Data entries:
□ □ □
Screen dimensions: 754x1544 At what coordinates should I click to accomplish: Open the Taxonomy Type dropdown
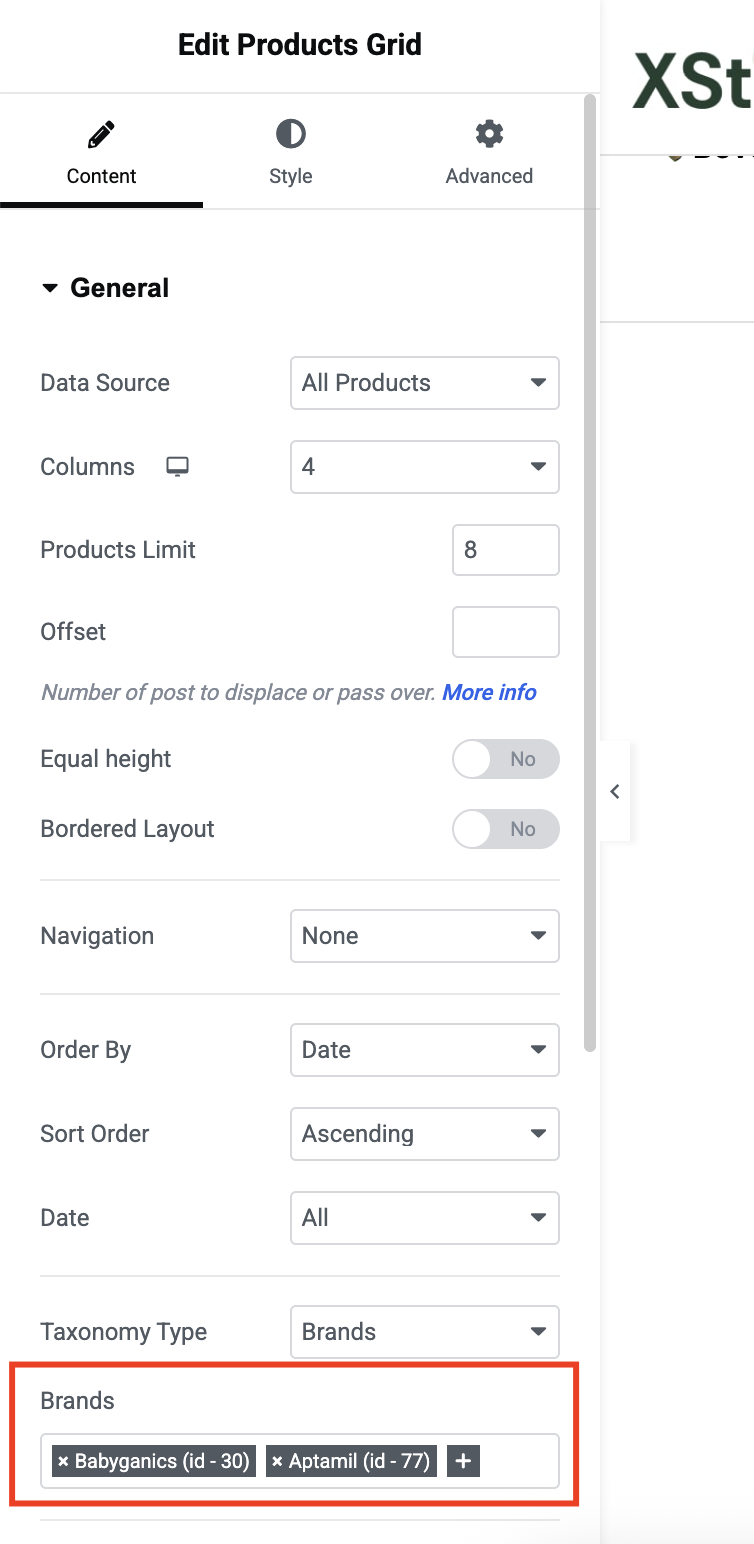coord(425,1332)
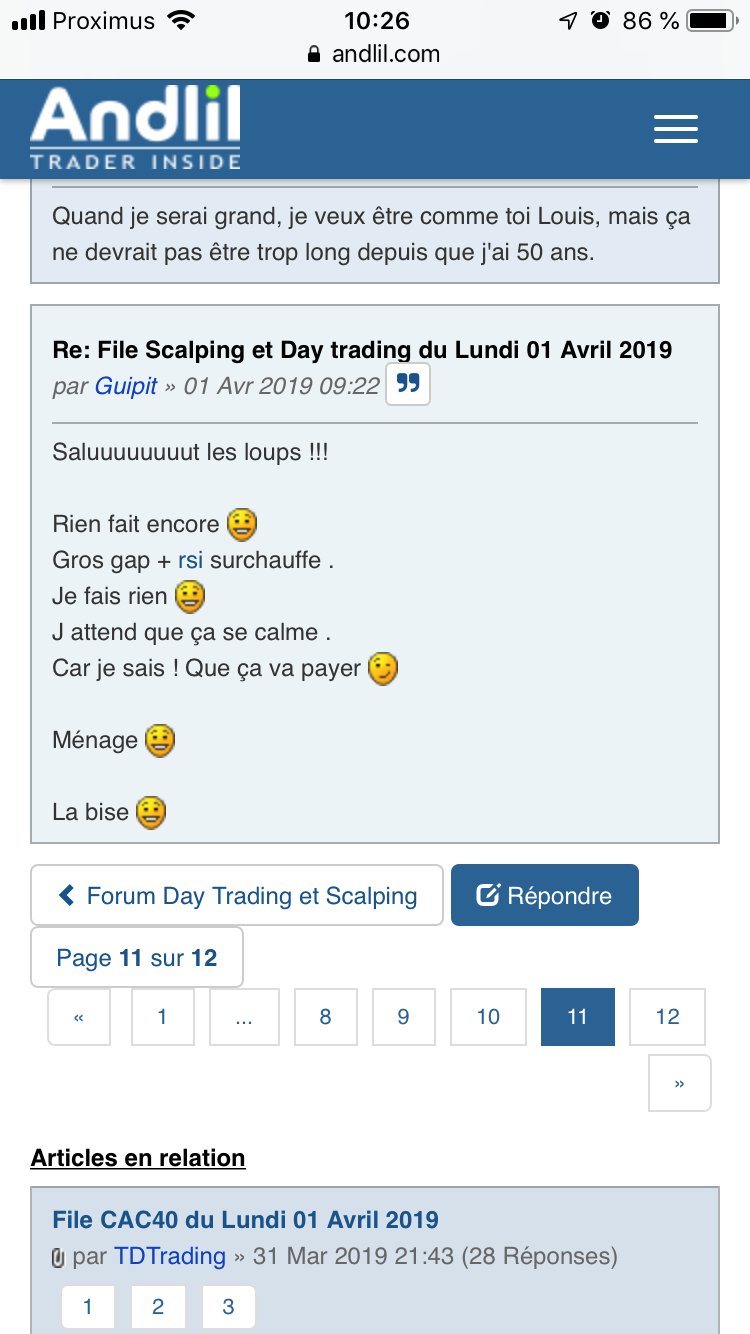Quote Guipit's post with quote icon
The image size is (750, 1334).
point(408,385)
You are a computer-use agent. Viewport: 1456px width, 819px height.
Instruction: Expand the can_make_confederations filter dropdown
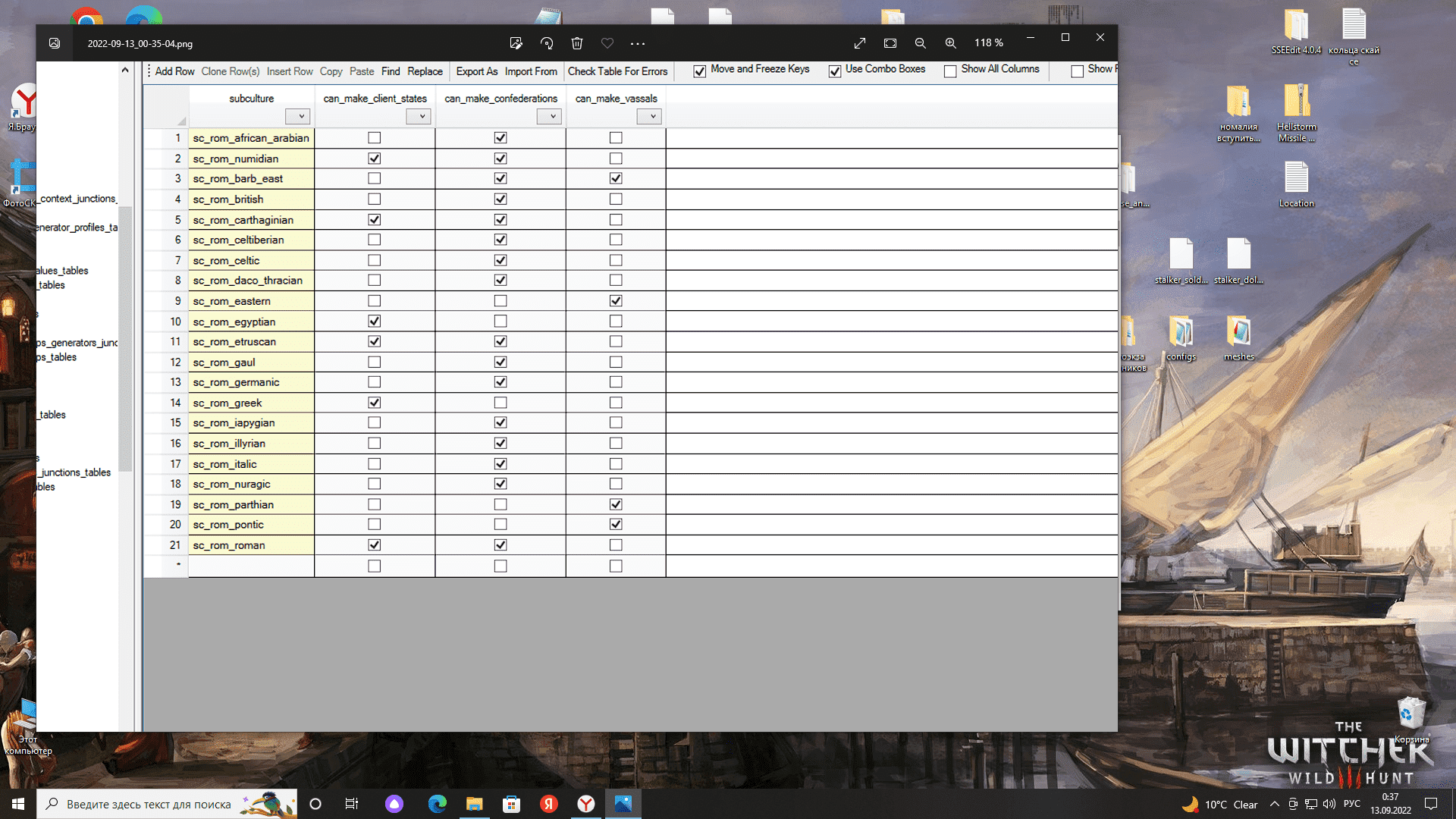(x=549, y=116)
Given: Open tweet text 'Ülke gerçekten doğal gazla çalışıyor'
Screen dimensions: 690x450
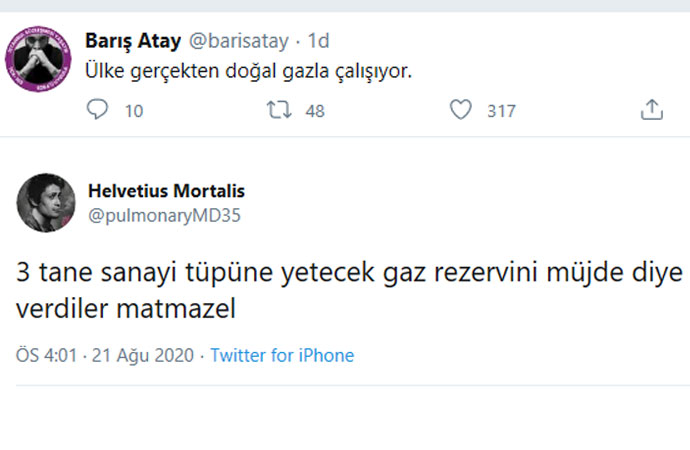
□ □ □
Given task: Copy out all the items above, swapping each "dropdown" for "menu" and changing nothing else. Omit the pictures.

Exercise solution:
Screen dimensions: 754x1544 At what coordinates should I click to accomplish: Open the Taxonomy Type menu
coord(425,1332)
Quote Guipit's post with quote icon
The image size is (750, 1334).
point(408,385)
You are a computer-use agent. Viewport: 1456px width, 819px height.
Instruction: Expand the can_make_confederations filter menu
(x=549, y=116)
Given: Open tweet text 'Ülke gerçekten doğal gazla çalışıyor'
Screen dimensions: 690x450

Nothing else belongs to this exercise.